Mr Stringer agreed: "There is an element of the 60s in some of the buildings."
But both stressed there were exciting projects such as the redevelopment of Snow Hill, and indeed not all 60s developments were bad - Alpha Tower, for example, had stood the test of time.
However, Mr Stringer pointed to "very mixed views" on the Richardson-developed, No 1 Colmore Row.
Some people, he said, saw it as following in the footsteps of Paradise Circus - one of the schemes the city council is desperate to bulldoze.
Both men though say today's quality standards are far superior whatever anyone may say about building style.
Their comments came amidst widespread concern about how the property downturn might impact on Birmingham.
There was only one major such deal in the three months to the end of 2007 - Catalyst European Property Fund's acquisition of Alpha Tower from Arena Central Developments, a joint venture between Miller Developments and Bridgehouse Capital, for £45.2 million.
"That was the only big deal of any significance," said Mr Stringer, "and there is no sign that the market is likely to change at the moment."
He pointed out that investment transactions tended to generate a lot of bolt-on work such as valuations, surveys, property management and indeed spin-off business for Birmingham's lawyers and accountants.
Mr Stringer said what was difficult to call was whether the slowdown would last two to three months or six to nine months.
If it was for the former then the sector could by and large get by as a result of "backfilling with other work".
He pointed out, for example, that the office market in Birmingham remained strong, with some big deals on the cards this year, particularly in financial services.
Indeed, if some of the major ones proceeded then it could be a "very buoyant" year for the sector.
Elements of property agents' work was also counter-cyclical, he noted, citing how Grim-ley's corporate recovery team, which advises lenders on the security of their investments, was seeing growing business.
And planning, regeneration and consultancy was likely to be relatively unaffected, particularly as Birmingham's masterplan developed.
"There is a lot of public money going into the re-use of brownfield land," he pointed out.
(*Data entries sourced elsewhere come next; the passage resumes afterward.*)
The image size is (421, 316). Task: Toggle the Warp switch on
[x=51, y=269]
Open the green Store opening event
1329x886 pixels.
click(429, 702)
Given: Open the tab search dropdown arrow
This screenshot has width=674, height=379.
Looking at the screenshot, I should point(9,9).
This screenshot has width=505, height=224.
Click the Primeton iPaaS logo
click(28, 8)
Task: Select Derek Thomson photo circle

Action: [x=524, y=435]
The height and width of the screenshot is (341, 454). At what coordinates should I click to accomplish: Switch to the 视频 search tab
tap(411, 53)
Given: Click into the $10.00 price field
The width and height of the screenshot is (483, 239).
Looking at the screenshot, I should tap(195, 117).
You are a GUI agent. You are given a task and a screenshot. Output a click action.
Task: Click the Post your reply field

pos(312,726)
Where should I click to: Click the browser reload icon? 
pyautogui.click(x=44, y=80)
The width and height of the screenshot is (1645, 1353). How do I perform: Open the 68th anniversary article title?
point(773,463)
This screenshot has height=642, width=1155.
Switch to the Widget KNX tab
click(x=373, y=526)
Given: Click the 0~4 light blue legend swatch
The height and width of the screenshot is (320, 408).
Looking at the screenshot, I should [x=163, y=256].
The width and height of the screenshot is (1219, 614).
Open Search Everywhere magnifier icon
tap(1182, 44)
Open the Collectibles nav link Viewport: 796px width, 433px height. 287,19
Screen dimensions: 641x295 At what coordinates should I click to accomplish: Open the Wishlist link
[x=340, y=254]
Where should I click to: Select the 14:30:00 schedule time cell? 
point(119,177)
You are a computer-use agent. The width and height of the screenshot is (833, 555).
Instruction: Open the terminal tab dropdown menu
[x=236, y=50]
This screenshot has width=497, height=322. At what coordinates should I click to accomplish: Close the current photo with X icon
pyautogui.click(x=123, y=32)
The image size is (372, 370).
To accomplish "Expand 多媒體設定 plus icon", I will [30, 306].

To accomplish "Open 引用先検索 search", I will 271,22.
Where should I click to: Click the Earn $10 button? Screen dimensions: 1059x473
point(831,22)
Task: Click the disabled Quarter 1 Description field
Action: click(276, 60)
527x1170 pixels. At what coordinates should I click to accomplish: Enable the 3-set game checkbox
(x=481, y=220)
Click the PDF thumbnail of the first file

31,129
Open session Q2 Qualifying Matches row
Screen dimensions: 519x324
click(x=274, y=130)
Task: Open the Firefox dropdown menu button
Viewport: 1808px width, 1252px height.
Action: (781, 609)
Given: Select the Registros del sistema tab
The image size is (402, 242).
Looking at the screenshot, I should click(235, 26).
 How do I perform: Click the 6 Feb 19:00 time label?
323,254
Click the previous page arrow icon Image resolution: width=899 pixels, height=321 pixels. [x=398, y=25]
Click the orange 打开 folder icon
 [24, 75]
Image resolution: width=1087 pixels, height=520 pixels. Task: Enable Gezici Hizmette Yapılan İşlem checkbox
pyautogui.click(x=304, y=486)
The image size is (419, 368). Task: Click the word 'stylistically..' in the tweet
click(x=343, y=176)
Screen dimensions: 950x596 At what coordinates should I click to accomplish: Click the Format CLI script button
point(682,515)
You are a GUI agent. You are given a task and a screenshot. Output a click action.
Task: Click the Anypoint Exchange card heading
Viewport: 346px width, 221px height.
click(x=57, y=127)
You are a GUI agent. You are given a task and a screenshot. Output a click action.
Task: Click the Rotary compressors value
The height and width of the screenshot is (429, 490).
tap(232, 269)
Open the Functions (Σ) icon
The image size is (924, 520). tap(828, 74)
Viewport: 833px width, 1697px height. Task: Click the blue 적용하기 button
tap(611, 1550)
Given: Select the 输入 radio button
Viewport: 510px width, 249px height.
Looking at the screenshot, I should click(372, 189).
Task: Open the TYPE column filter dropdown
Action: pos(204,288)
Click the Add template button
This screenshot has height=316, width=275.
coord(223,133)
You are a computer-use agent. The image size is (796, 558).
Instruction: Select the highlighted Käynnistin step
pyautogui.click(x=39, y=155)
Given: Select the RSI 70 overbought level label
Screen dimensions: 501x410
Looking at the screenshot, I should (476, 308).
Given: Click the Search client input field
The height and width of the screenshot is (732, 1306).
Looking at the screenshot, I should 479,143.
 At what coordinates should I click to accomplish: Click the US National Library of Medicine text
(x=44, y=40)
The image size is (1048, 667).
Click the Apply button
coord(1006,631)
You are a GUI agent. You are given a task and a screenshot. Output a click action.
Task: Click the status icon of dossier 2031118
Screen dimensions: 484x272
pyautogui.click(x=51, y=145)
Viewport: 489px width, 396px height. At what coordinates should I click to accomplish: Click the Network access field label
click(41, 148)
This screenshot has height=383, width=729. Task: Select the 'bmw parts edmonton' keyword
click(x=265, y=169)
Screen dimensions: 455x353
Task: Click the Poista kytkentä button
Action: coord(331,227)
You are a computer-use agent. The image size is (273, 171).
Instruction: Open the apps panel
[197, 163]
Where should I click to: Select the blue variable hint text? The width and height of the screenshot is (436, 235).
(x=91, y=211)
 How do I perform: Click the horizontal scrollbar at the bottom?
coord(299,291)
The private sector too was continuing to set up schemes for the future, notwithstanding current conditions.
"There is more direction from the city council about how we need to deal with big sites," he noted. "It is a lot more joined up.
"Our view is that if we can get over this investment blockage it will be a steady as she goes scenario - hopefully."
But even a falling market was better than a stagnant one. "The worst thing is if everything stops," he said.